The differences in seed and vegetative characteristics between the aquatic and terrestrial morphs of E. triandra were studied in vitro. Seeds of E. triandra were collected from indigenous populations in Hungary: Kisköre (47°29'37.42" N, 20°29'17.75" E). The plants were cultivated in the laboratory of the University of Debrecen. Seeds were sown in 12.5 × 8.5-cm plastic boxes on sterilized (autoclaved for 3 h at 180°C) soil that was continuously wetted. Plantlets were grown in climate-controlled rooms (with 14 h of light/day and 30 μmol m⁻² sec⁻¹ light intensity, temperature in light 22 ± 2°C and in darkness 18 ± 2°C).
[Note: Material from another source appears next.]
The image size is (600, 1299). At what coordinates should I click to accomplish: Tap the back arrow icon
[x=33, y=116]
Two 1-week-old seedlings were transplanted, then kept under aquatic conditions (continuous water cover) or terrestrial conditions (on wet mud) until they reached the fruiting stage. For the morphological study, six characters (length of stem, length of first mature internode, length of first mature lamina, width of first mature lamina, length of petiole, number of nodes) were measured on 50–50 fruiting stems of both aquatic and terrestrial morphs using calipers (0.1-mm accuracy). Four characters [curvature (°), number of pits/lateral row, first dimension (mm), second dimension (mm)] were measured from digital images (Figure 1).

Figure 1. The method of seed measurement.
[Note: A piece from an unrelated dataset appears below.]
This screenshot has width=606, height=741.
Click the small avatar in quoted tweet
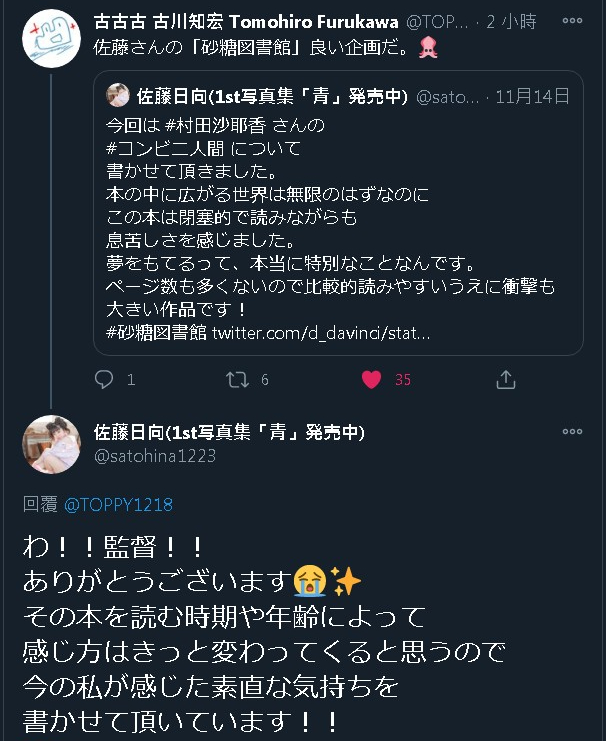(x=118, y=96)
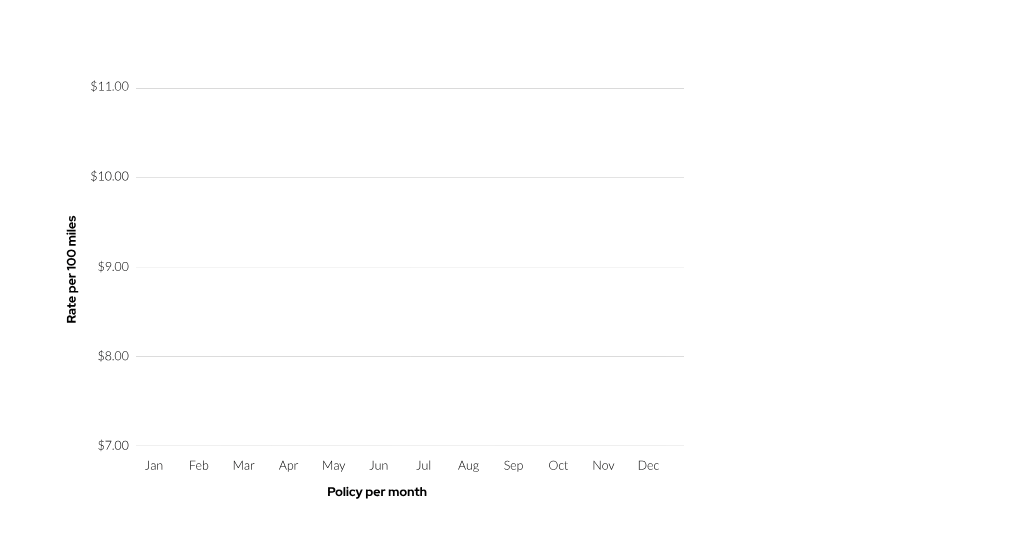Click the May month label

(334, 466)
To determinate the variability and diagnostic features of seeds of E. triandra, 50 seeds obtained from each of two Central European populations (a total of 100 seeds) approximately 600 km apart were studied: Poland: Janików (51°34'34.52" N, 14°57'23.35" E), and Hungary: Kisköre (47°29'37.42" N, 20°29'17.75" E). A total of 100 scanning electron microscope images of the seeds were obtained at × 300 magnification using a Zeiss Evo LS10. Characters were measured according to the method described above (Figure 1).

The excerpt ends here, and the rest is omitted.